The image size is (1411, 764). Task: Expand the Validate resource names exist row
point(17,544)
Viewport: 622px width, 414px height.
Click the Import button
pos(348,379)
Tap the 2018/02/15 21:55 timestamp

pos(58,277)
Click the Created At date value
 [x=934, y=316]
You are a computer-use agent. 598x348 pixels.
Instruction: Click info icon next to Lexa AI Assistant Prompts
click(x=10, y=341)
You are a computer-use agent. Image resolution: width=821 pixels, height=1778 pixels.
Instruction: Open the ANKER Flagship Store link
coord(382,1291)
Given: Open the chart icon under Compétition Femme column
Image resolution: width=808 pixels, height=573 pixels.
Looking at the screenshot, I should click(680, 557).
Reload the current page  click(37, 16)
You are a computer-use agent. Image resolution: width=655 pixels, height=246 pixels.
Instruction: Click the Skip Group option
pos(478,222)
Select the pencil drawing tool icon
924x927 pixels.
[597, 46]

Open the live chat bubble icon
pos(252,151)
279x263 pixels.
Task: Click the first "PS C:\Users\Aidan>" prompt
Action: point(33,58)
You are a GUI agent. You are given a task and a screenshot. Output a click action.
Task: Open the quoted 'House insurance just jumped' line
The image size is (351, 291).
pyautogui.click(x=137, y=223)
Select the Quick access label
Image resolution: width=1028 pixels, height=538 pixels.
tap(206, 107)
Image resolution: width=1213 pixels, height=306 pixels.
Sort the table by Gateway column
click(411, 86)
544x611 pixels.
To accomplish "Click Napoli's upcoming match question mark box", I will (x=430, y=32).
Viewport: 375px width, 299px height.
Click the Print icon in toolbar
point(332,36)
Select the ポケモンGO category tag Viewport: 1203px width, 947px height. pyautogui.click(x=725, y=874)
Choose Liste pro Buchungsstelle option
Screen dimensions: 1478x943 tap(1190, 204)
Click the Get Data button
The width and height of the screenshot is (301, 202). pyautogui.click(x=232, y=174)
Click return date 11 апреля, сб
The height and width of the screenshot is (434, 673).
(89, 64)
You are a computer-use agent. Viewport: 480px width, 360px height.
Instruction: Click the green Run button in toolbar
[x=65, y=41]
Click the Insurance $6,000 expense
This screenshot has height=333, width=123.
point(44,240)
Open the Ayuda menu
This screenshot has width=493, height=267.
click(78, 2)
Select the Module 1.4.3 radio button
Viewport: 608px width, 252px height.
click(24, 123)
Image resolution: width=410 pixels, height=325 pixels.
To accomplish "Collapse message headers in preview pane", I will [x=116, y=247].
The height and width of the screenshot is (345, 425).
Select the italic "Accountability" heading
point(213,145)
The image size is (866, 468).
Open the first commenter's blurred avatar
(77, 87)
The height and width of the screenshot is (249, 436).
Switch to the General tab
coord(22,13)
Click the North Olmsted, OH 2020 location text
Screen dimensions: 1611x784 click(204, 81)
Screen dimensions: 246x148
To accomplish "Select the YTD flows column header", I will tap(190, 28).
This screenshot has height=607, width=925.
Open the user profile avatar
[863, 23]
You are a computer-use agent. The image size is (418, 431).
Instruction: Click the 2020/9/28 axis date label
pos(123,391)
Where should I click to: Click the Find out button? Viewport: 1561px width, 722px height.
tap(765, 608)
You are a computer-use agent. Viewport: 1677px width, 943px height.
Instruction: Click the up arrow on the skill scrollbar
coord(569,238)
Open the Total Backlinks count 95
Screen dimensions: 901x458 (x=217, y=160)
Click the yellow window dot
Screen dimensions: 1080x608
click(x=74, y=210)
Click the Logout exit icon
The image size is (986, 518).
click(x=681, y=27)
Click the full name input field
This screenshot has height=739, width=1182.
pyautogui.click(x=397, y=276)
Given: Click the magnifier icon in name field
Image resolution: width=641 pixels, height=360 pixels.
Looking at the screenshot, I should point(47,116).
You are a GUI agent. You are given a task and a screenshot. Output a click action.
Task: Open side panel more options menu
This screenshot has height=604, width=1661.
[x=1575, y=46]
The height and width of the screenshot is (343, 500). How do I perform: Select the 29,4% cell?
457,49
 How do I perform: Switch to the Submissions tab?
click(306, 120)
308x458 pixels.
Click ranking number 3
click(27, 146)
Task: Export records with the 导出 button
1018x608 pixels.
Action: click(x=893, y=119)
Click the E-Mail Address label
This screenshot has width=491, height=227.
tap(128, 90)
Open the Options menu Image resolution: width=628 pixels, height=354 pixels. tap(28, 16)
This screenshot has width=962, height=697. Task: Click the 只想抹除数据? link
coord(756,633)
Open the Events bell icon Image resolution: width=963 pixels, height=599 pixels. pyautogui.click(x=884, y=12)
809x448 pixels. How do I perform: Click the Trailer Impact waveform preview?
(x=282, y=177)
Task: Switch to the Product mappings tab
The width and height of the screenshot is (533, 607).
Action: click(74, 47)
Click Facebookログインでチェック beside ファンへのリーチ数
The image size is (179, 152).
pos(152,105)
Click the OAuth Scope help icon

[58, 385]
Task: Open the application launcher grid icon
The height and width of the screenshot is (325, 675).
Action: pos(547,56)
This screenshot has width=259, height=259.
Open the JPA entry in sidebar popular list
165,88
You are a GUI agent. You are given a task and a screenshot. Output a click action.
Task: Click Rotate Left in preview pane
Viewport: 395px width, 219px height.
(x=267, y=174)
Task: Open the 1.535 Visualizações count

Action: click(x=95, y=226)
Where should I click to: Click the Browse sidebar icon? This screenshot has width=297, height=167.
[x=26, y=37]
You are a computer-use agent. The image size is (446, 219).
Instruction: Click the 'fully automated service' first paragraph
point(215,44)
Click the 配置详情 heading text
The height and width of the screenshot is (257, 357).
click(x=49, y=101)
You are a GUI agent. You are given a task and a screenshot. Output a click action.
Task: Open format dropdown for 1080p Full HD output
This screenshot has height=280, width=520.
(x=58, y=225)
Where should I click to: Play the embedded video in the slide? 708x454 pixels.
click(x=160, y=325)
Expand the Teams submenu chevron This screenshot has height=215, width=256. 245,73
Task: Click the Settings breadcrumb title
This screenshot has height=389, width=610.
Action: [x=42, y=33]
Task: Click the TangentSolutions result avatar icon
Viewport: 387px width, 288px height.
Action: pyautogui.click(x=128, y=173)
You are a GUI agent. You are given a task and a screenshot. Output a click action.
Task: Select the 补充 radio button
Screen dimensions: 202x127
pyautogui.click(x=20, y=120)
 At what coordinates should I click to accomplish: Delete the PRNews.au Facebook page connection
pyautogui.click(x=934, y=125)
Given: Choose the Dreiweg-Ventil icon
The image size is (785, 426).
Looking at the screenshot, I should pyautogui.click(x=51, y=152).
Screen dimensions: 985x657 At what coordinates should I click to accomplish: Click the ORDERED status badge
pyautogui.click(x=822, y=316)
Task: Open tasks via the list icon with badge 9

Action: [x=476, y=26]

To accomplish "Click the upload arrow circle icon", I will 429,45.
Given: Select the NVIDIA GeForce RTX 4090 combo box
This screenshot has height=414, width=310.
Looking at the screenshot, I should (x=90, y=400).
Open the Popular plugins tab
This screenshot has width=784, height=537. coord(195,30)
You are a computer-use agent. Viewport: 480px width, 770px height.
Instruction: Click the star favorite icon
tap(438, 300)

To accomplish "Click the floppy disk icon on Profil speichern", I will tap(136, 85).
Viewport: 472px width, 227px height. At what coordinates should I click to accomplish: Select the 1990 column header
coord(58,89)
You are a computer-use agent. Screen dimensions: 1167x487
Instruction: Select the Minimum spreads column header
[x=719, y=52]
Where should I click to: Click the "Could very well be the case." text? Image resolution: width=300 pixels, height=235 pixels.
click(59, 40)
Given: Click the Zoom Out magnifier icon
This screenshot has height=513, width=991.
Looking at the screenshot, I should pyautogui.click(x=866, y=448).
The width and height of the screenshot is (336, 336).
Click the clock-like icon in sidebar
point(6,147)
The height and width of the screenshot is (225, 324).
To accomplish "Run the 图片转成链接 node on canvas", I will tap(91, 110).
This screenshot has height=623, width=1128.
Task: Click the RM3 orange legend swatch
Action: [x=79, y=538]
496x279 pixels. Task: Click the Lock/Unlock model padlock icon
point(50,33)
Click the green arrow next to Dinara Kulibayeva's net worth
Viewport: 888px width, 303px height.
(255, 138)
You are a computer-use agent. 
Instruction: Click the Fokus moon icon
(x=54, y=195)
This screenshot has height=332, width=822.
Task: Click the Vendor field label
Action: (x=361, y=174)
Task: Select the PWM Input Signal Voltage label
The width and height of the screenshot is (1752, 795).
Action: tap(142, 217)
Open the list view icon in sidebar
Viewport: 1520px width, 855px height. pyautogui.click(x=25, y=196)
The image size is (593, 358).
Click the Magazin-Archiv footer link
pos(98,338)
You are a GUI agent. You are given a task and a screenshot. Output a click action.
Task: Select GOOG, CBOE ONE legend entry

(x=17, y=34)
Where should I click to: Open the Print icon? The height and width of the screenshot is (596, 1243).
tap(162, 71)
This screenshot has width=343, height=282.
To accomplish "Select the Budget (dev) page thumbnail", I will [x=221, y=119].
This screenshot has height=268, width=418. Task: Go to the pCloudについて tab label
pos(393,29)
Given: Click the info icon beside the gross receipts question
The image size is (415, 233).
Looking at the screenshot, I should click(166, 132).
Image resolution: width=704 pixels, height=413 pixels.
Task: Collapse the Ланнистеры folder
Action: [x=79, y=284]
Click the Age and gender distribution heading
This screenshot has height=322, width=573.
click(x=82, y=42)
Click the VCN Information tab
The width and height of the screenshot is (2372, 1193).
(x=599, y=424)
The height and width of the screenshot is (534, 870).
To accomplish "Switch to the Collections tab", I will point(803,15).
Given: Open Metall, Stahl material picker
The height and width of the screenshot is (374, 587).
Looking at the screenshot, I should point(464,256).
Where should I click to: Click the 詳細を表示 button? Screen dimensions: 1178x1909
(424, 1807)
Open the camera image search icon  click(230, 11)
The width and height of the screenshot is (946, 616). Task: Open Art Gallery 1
☆ ☆ ☆ ☆
Give back, verbatim, the lines from the top of the entries above through the line containing "Task: Open the quoted".

* _Task response_
The image size is (1411, 764). Task: Expand the Validate resource names exist row
point(17,544)
Viewport: 622px width, 414px height.
Click the Import button
pos(348,379)
Tap the 2018/02/15 21:55 timestamp

pos(58,277)
Click the Created At date value
 [x=934, y=316]
You are a computer-use agent. 598x348 pixels.
Instruction: Click info icon next to Lexa AI Assistant Prompts
click(x=10, y=341)
You are a computer-use agent. Image resolution: width=821 pixels, height=1778 pixels.
Instruction: Open the ANKER Flagship Store link
coord(382,1291)
Given: Open the chart icon under Compétition Femme column
Image resolution: width=808 pixels, height=573 pixels.
Looking at the screenshot, I should click(680, 557).
Reload the current page  click(37, 16)
You are a computer-use agent. Image resolution: width=655 pixels, height=246 pixels.
Instruction: Click the Skip Group option
pos(478,222)
Select the pencil drawing tool icon
924x927 pixels.
[597, 46]

Open the live chat bubble icon
pos(252,151)
279x263 pixels.
Task: Click the first "PS C:\Users\Aidan>" prompt
Action: point(33,58)
You are a GUI agent. You are given a task and a screenshot. Output a click action.
Task: Open the quoted 'House insurance just jumped' line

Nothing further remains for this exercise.